Dell, $6.50, ISBN 0-440-23510-3
Contemporary Romance, 2000
Alina Adams’s When a Man Loves a Woman has me thinking of that male banshee Michael Bolton screeching his head off to hit a high note. Eeeurgh.
James Elliot and Deborah Brody are best friends. Can a man be best friend with a woman? Not in this book. James has been carrying a torch for Deborah, or Brody as he calls her, for years. Deborah, however, is married to Max, who loves her enough to stand by her through her long shifts and closer-than-close friendship with James that has tongues wagging. When Max dies of a heart attack, Deborah starts flaying herself out of guilt, and in a comfort gesture gone awry, James end up in bed with her.
The forbidden has happened, and now these two would have to face the consequences the morning after.

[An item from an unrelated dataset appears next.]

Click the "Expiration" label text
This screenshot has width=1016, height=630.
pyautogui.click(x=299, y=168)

When a Man Loves a Woman is an unsentimental story of love, healing, and friendship that moves me to tears more than once. It is also amazing in its realistic portrayal of a woman tearing up in guilt. Deborah has taken her husband as well as James for granted, and now that Max is gone, she sees how selfish she has been and start flaying herself in guilt. How she slowly comes to terms with herself makes wonderful and uplifting reading.

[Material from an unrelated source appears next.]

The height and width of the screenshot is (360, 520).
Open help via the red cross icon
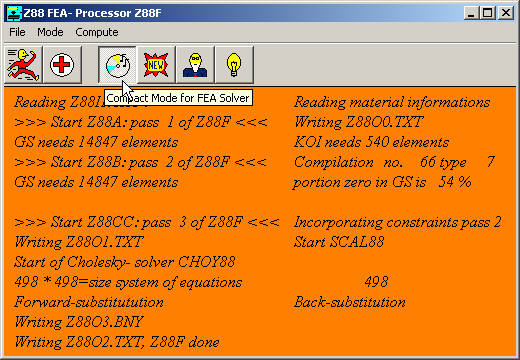(x=62, y=65)
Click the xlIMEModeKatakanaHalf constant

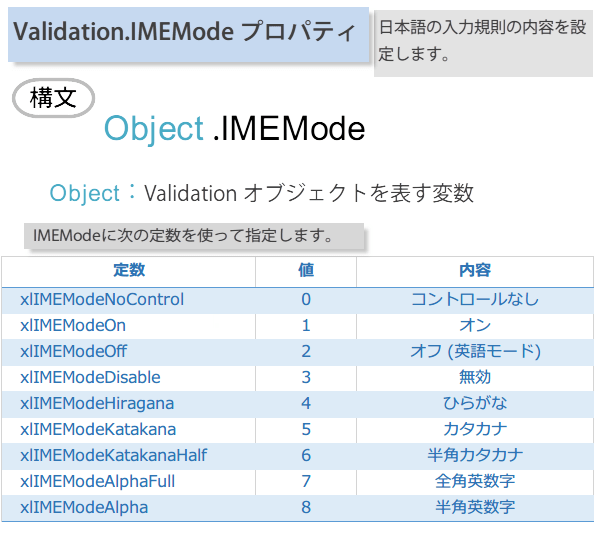click(x=114, y=455)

And James, dear selfless, noble James. That man is a wonderful man.
And in between romanticized accounts of doctors saving lives and unsentimental takes on the long grueling hours and mental stress they face (a contradiction, but it makes wonderful irony), James and Deborah face questions about their relationships and how they finally find happiness is simply an amazingly moving read.
But I do have a quibble. The author does a lot to let me into James’s psyche, but surprisingly, many of Deborah’s feelings and motivations are told rather than shown to me. As a result, she maintains a distance from me, and I never can actually connect to her to understand her motivations. Hence when the big misunderstanding comes at around the second half of the book, my instinctive reaction is to side with James and think of Deborah as an irrational, selfish whiner. She isn’t, but if I am allowed more access into her thoughts and motivations, the why she thinks that instead of what she is thinking, I may appreciate the big argument better.
But no matter. When a Man Loves a Woman is the story of two noble, intelligent, and wonderful soul-mates who truly deserve their happy ending. Who says doctors can’t be good lovers? In this story, doctors rule. In a time when contemporary romances seem to be nothing more than cowboy-sheriff-protects-city-girl-bent-on-beating-the-biological-clock fluff, to read a story with real emotional conflicts with real characters from an author who doesn’t take the easy way out with predictable characterizations is indeed a wonderful pleasure to be savored.